Oggi mi sono imbattuta in una notizia che ha colpito dritto al mio cuore. Una donna americana incinta ha deciso di partorire con diverse settimane di anticipo per permettere al marito, malato terminale, di poter abbracciare sua figlia prima di morire. Un gesto commovente, ma che lascia l’amaro in bocca.
La vita scorre, nonostante tutto e tutti, e così è anche per la piccola bimba, che riposa nella sua culletta senza sapere quanto dolore ha accompagnato la sua nascita, ma ci sarà tempo per imparare a soffrire.

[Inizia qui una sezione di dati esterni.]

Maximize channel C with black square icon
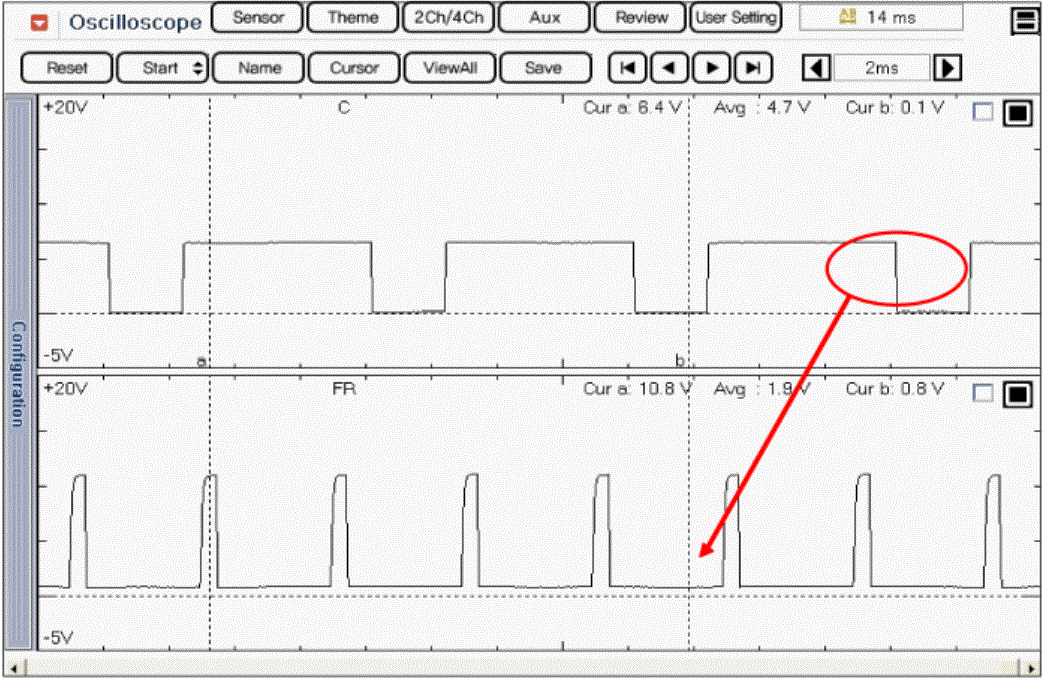The height and width of the screenshot is (679, 1043). coord(1017,113)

Alcuni mesi prima, il padre aveva saputo di aver vinto la sua battaglia contro il tumore: fibrosi polmonare, una notizia meravigliosa, sfortunatamente, però, gli 8 mesi di chemioterapia, che pure avevano debellato il male, avevano letteralmente disintegrato i suoi polmoni non riuscivano più a inspirare e a trasmettere l’ossigeno al corpo.
Che paradosso, non vi sembra? scoprire di avere finalmente cancellato il tumore e allontanato lo spettro della morte, per poi ritrovarsi con pochi giorni di vita perché la chemio non ha distrutto solo il cancro, ma anche i polmoni. E allora, se doveva andare in questo modo, non era meglio non sottoporsi ad alcun ciclo di cure e godersi quel tempo? L’altra parte di me, vorrebbe rispondere che almeno, ha provato a riprendersi la vita.
La moglie, alla quinta gravidanza, ha deciso di partorire anzitempo, in modo da dare all’uomo la possibilità di vedere la bimba almeno una volta e di sentirsi padre, anche se per per poco. Quando la piccola è nata l’ha tenuta in braccio quasi per 1 ora, momenti unici, nel vero senso della parola, perché dopo qualche giorno l’uomo è andato in coma.
Quando la moglie si è accorta che il suo cuore stava rallentando e che stava smettendo di respirare, ha preso la figlia e l’ha messa tra le sue braccia, tenendogli la mano fino all’ultimo instante di vita.